We hebben geen hond. Wel twee binnenhuispoezen. We willen er ooit nog wel eentje in huis halen, maar waarschijnlijk pas als we iets meer tijd hebben. Toch doe ik momenteel alsof we een hond hebben. Ik gebruik ‘m als stok achter de deur als ik geen zin heb om een stukje te gaan wandelen. Zonder hond is dat niet erg. Maar met een hond moet je er toch een keertje uit voor een wandeling. En dat doe ik nu dus ook met die onzichtbare hond.
Deze namiddag, rond vijf uur toen mijn laatste virtuele vergadering erop zat, trok ik mijn wandelschoenen aan (ik werkte vandaag thuis) en nam de onzichtbare mee voor een rondje Linge. Onderweg zag ik enkele bomen die ofwel met de bijl omgehakt waren, ofwel door een bever omvergeknaagd. Zou het kunnen? Een bever in de Linge? Misschien ligt er binnenkort wel een dam voor onze deur.
Een kleine kilometer verder stond een uitkijkstoel op hoge poten in het riet. Zo te zien al langer dan vandaag, maar eerlijk gezeg had ik dit kunstwerk nog niet eerder opgemerkt. De bevers blijkbaar ook niet. Tenzij het hout met beverafwerend materiaal is behandeld. Dat zou natuurlijk ook kunnen.
Om mijn bijbelkennis wat bij te spijkeren lees ik regelmatig een stukje in dit ‘boek der boeken’.
Als Laban het huis verlaat om zijn schapen te gaan scheren, neemt Jakob met zijn gezin van de gelegenheid gebruik en ze vertrekken stiekem met een groot gevolg naar zijn vader Isaak in Kanaän. In de gauwigheid steelt Rachel ook nog even de godenbeeldjes van haar vader Laban. Een zoveelste streek van wat binnen deze familie niet langer als een verrassing gezien mag worden. Want nogmaals voor de duidelijkheid, Laban is de broer van Rebekka, die op haar beurt de vrouw is van Isaak en de moeder van Jakob.
Het is pas na een paar dagen dat Laban erachter komt dat Jakob gevlucht is. Zonder aarzelen zet Laban de achtervolging in. Toen hij hen bijna had ingehaald verschijnt hem ’s nachts in een droom God, de HEER. Deze waarschuwt dat hij Jakob geen strobreed in de weg mag leggen. Je vraagt je af waarom.
Wanneer Laban dan eindelijk Jakob met zijn gevolg heeft ingehaald overlaadt hij hem met verwijten (waarbij hij misschien gemakshalve vergeten is hoe hij zelf Jakob diverse malen heeft bedrogen). Maar, zo voegt hij eraan toe, omdat God zich ermee bemoeit heeft zal hij verder niets doen. Alleen wil hij wel weten wie zijn godsbeeldjes heeft gestolen en waar ze zijn.

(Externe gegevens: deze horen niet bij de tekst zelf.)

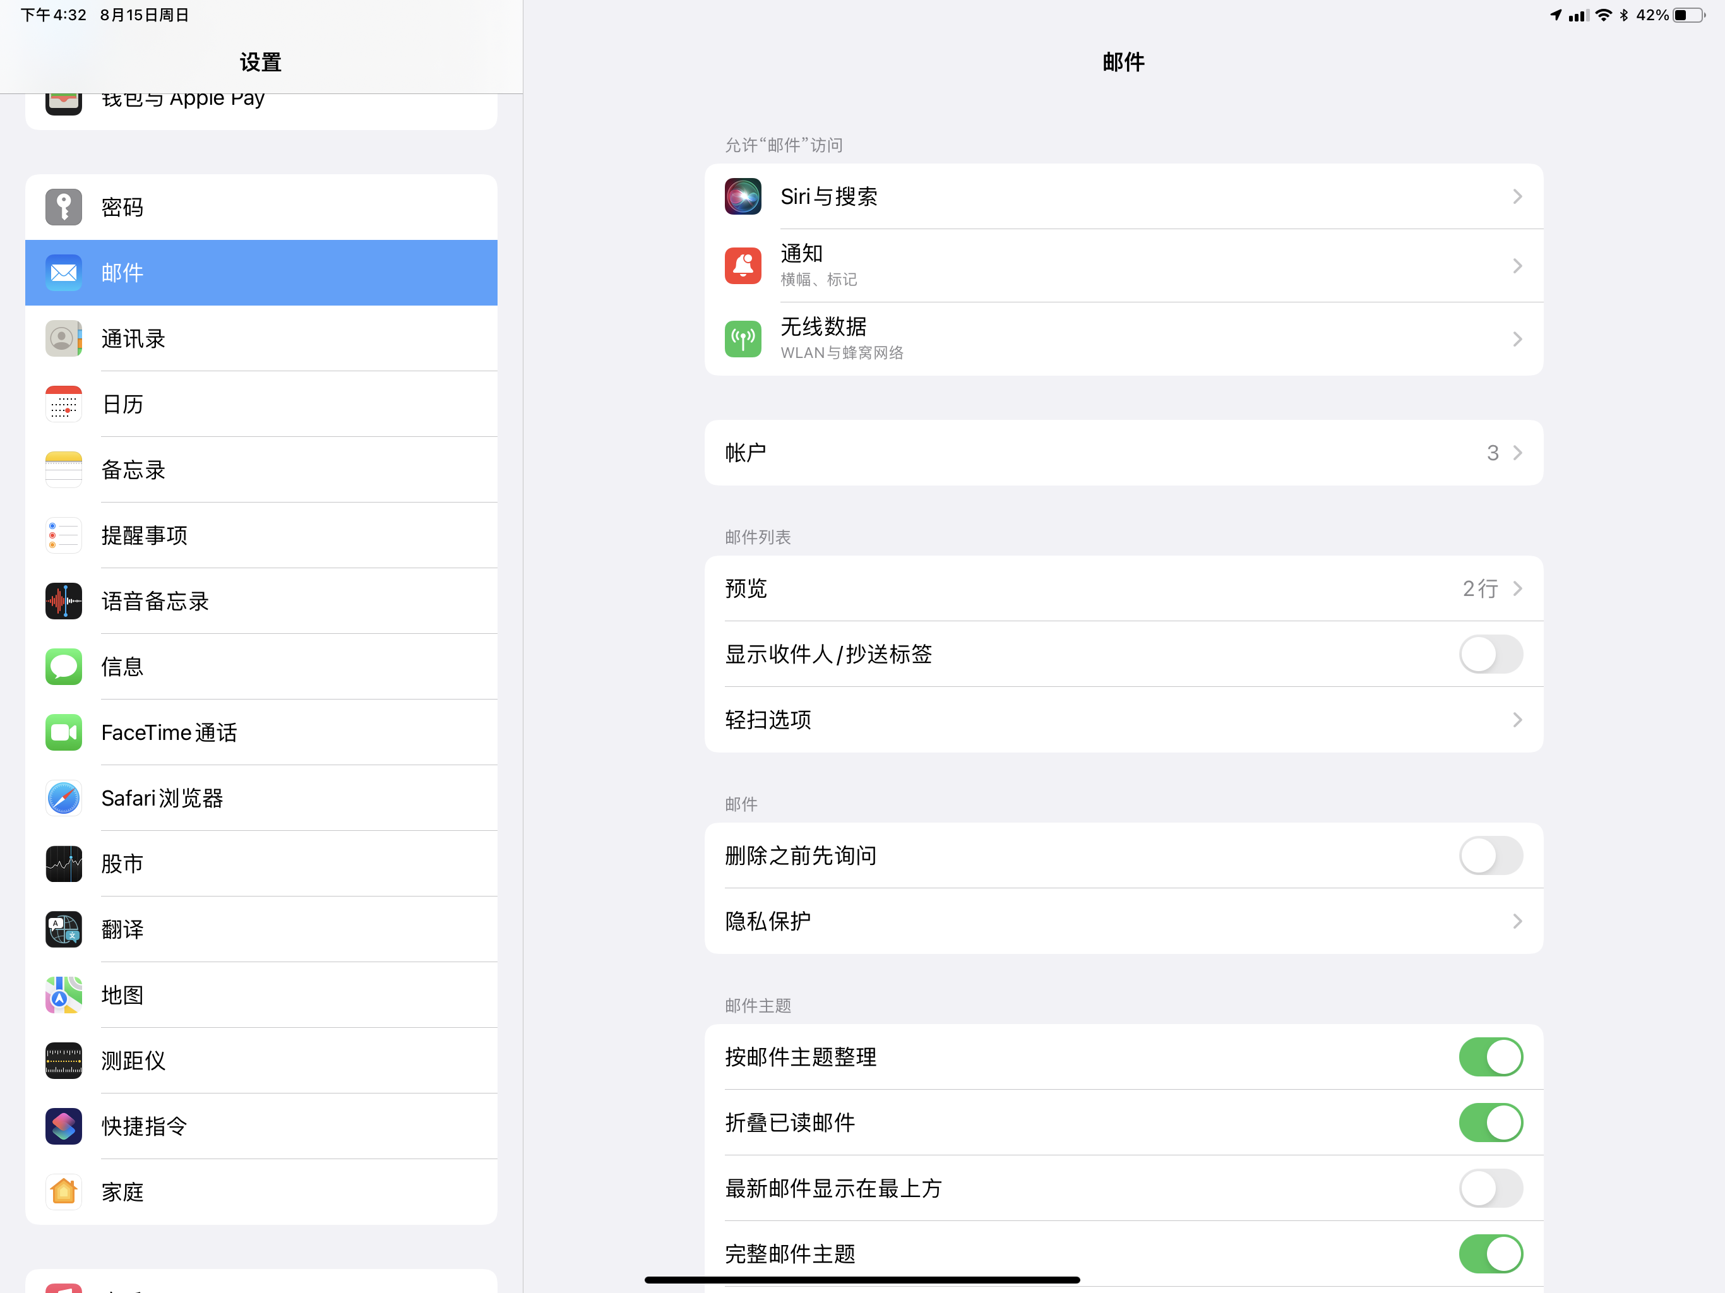Open 隐私保护 settings row

coord(1123,921)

Jakob, die niet weet dat Rachel ze heeft ontvreemd, geeft aan dat Laban het hele kamp mag onderzoeken en als hij de beeldjes weet te vinden dat de dader niet in leven mag blijven. Laban gaat met zijn verwanten op zoek. Maar hoe goed ze hun best ook doen, nergens vinden ze beeldjes. Wanneer ze als laatste bij de tent van Rachel komen heeft die inmiddels de beeldjes verstopt in een kameelzadel waarop ze blijft zitten, omdat ze veinst ongesteld te zijn, terwijl haar vader alles overhoop haalt. Ook nu weer tevergeefs.